### [What the exercise asks]
Copy out each line from the material where the word "This" is found.

### [Source material]
· · · · · · ·

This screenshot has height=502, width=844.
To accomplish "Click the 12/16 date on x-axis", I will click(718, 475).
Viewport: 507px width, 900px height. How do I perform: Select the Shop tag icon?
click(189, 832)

· · · · · · ·

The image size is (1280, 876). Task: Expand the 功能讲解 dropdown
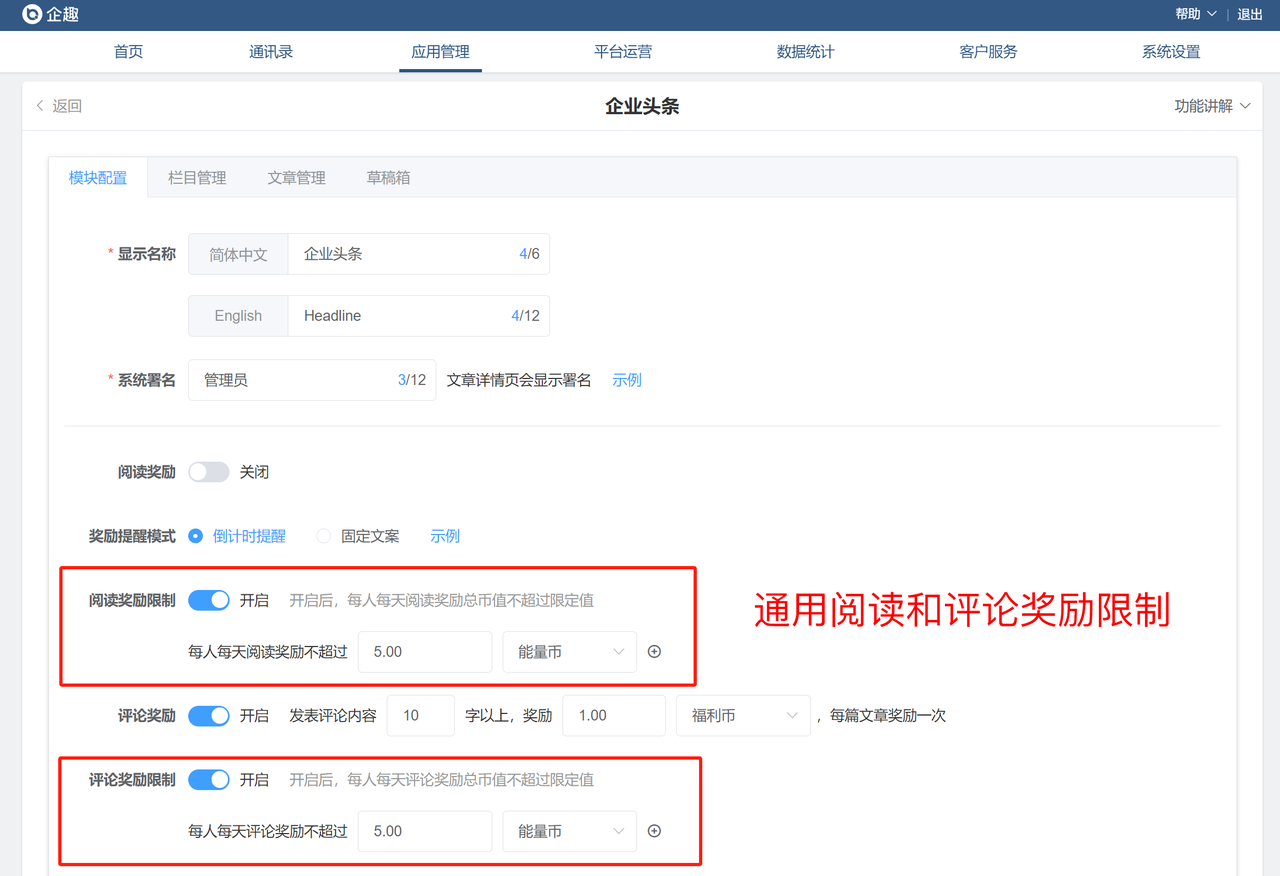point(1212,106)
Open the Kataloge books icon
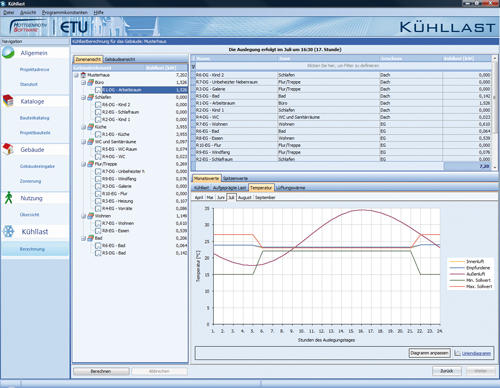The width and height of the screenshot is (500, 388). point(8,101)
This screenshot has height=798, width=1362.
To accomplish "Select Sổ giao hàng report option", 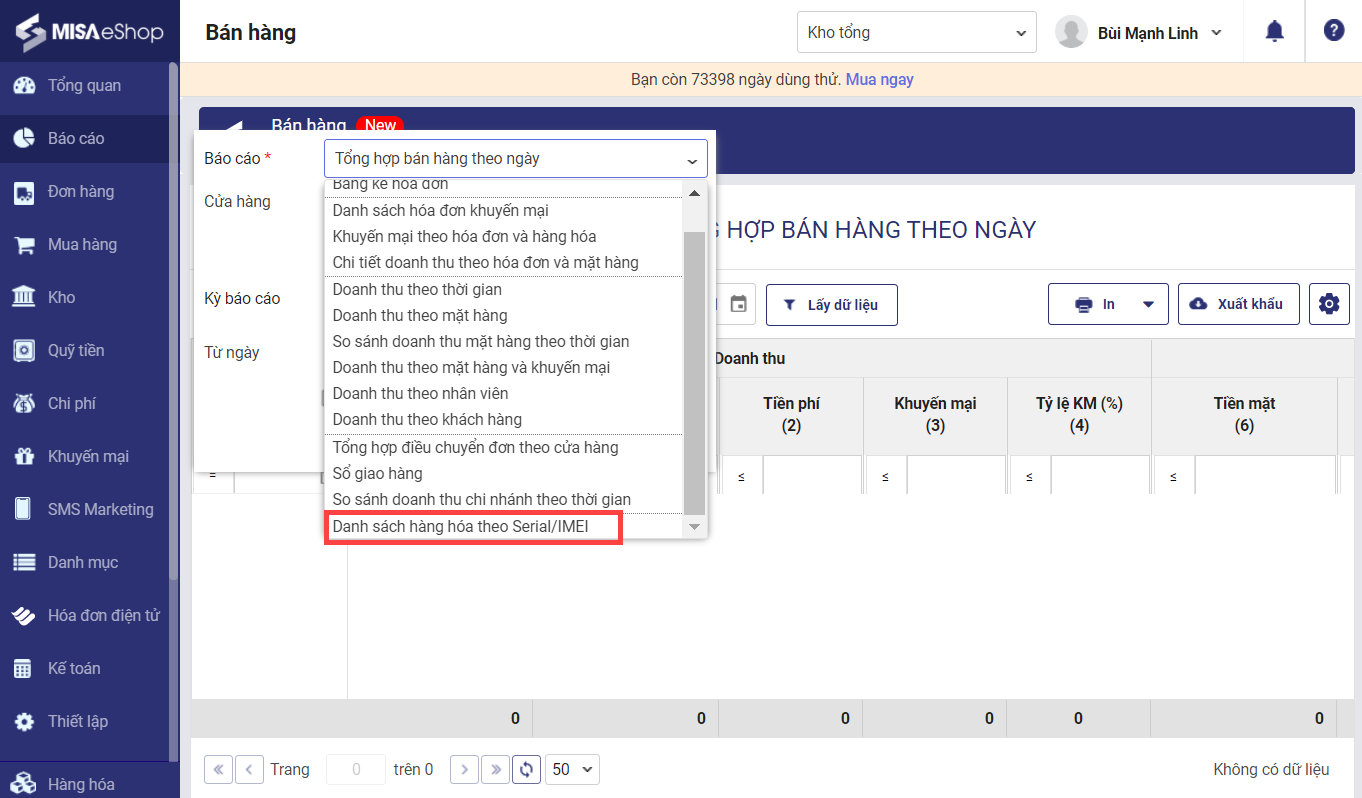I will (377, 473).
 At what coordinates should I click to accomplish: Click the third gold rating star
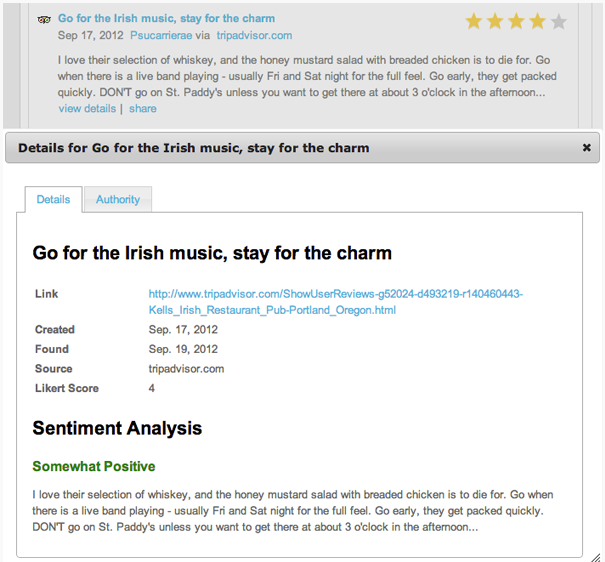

· · · · · · ·

### [Your response]
This screenshot has height=502, width=844.
This screenshot has height=798, width=1362.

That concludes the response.